Sampai di sini bisa jelas kiranya bahwa alasan utama orang untuk mengkonsumsi pakaian bekas atau ngrombèng pertama-tama didasarkan pada alasan atau pertimbangan ekonomi, yakni demi kemurahan. Ngrombèng dengan kata lain merupakan wujud konkret dari sikap berhemat. Dengan mengkonsumsi rombengan atau pakaian “awul-awul” yang nota bene merupakan barang lama dan berharga murah, para konsumen merasa sangat tertolong. Bagi mereka yang memiliki keterbatasan finansial, ngrombèng menyodorkan kesempatan untuk mengatasi proses konsumsi yang terkendala oleh persoalan harga. Penghematan yang ditempuh dengan cara mengkonsumsi rombengan pada gilirannya juga berkaitan dengan elastisitas kemampuan mereka dalam hal konsumsi. Dengan demikian di samping akan mengatasi persoalan kendala harga untuk satu jenis kebutuhan, ngrombèng juga membuka kesempatan pada konsumen untuk memerluas jangkauan mereka dalam memenuhi kebutuhan hidup lainnya.

Hal lain yang tidak kalah penting untuk diperhatikan adalah bahwa di dalam sistem pertukaran yang berorientasi profit, pemenuhan kebutuhan sebagaimana berlangsung di pasar modern cenderung berjalan menuju satu arah. Implikasinya, apa yang dilakukan konsumen dalam rangka memenuhi kebutuhan mereka tidak lebih sekedar “menyetujui” setiap keputusan sebagaimana tekah ditentukan oleh pasar. Dalam situasi semacam itu apa yang dibayangkan sebagai kemungkinan atau alternatif berada dalam posisi marginal atau bahkan bisa dikatakan tidak ada sama sekali. Ketentuan pasar sebagaimana mendasari sistem pertukaran ekonomi modern

48

semacam ini menjadikan proses konsumsi tidak lebih sebagai tindakan mengkonsumsi komoditas “yang harus dan yang hanya itu saja”. Ketiadaan kemungkinan atau alternatif menjadikan aktivitas membeli juga hanya memiliki satu arti, yakni membeli komoditas baru sebagaimana disodorkan oleh pasar dengan harga yang mahal.
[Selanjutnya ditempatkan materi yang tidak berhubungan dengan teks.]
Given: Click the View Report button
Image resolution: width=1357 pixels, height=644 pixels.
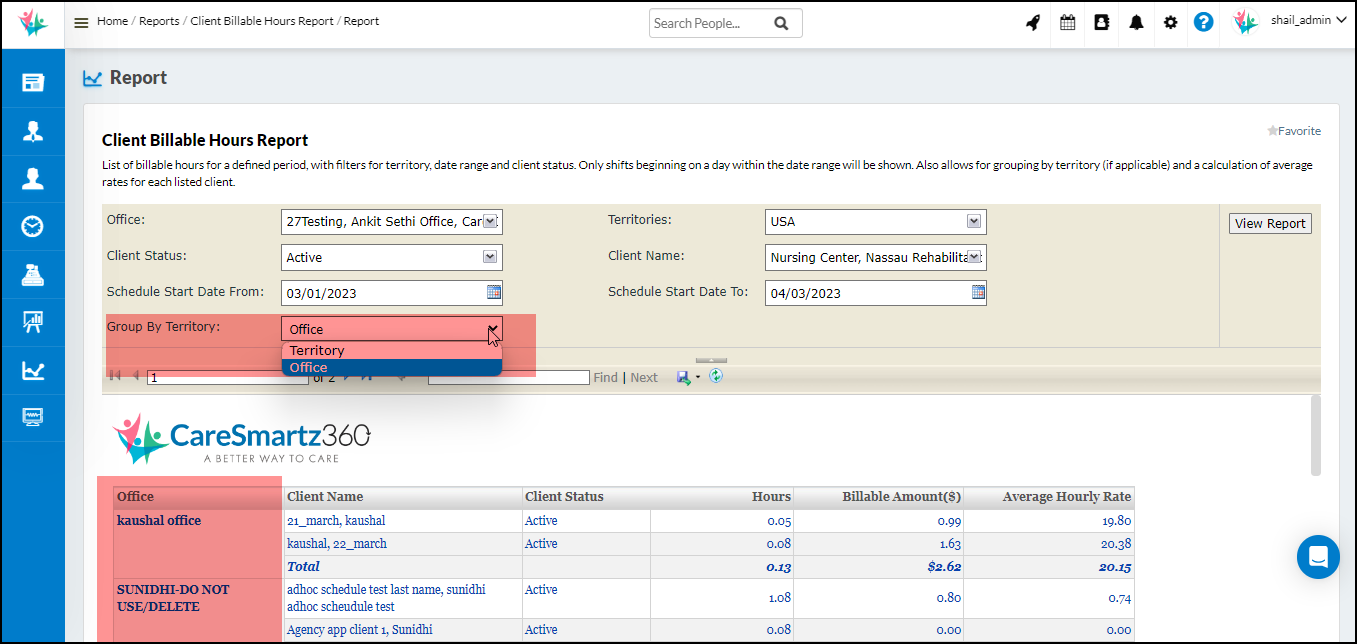Looking at the screenshot, I should (x=1270, y=224).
Dihadapkan pada kecenderungan sebagaimana diutarakan di atas, bagi mereka yang memiliki keterbatasan finansial, ngrombèng merepresentasikan upaya atau kreativitas orang dalam menciptakan jalan keluar dari himpitan permasalahan yang muncul dalam hal konsumsi. Sebuah siasat yang dilakukan konsumen ketika menghadapi sebuah dilema tertentu. Akan tetapi, mengapa keputusan itu kemudian dikembangkan lewat cara ngrombèng? Mengapa ngrombèng menjadi tumpuan keputusan dan upaya itu? Dalam kondisi yang dilematis dan seolah-lah tidak terjembatani semacam itu, ngrombèng dipandang oleh sebagian besar orang sebagai aktivitas yang paling realistis dilakukan terutama konsumen kalangan menengah- bawah. Kata realistis adalah kata lain dari ideal. Idealitas ngrombèng terletak pada kekuatannya dalam mengurangi tensi atau tegangan yang berakar pada sistem dan mekanisme pertukaran modern yang ternyata berpotensi melahirkan banyak dilemma yang tidak mudah dipecahkan.
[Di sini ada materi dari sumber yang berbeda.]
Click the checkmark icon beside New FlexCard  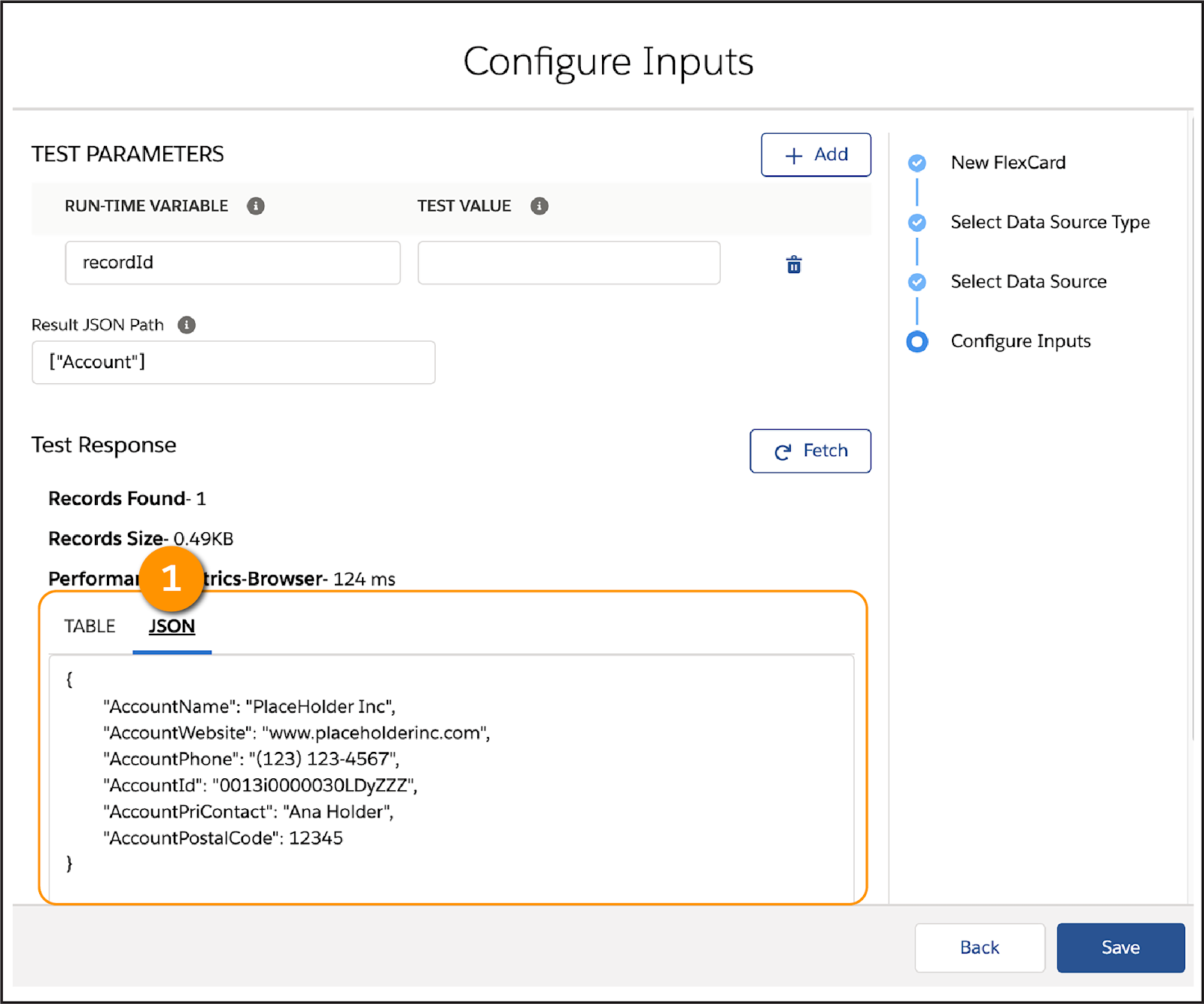click(x=917, y=163)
Ngrombèng memiliki kekuatan yang akan menjamin konsumen keluar dari dilema dan ketidaknyamanan konsumsi modern yang tidak memberi ruang gerak kepada mereka. Ngrombèng mereka tempatkan sebagai sesuatu yang bisa memulihkan proses konsumsi sehingga tidak menjadi sesuatu yang membebani hidup mereka sehari-hari dalam memenuhi kebutuhan. Ngrombèng juga menegaskan bahwa ketika orang mengkonsumsi suatu komoditas, pertama-tama bukan karena

49

komoditas itu perse, tetapi karena alternatif yang ada di dalamnya. Dengan ngrombèng terbuka celah kemungkinan bagi para konsumen untuk berkelit atau mengelak dari keharusan pasar, bahwa mengkonsumsi suatu komoditas tidak semata-mata berarti mengkonsumsi sesuatu yang baru. Para konsumen itu juga mencoba untuk menghindar dari adagium pasar: ana dhuwit ana barang (ada uang ada barang) dan ana rupa ana rega (ada kualits ada harga) yang telah diterima dan berkembang sedemikian rupa sebagai semacam keyakinan dalam masyarakat pada umumnya.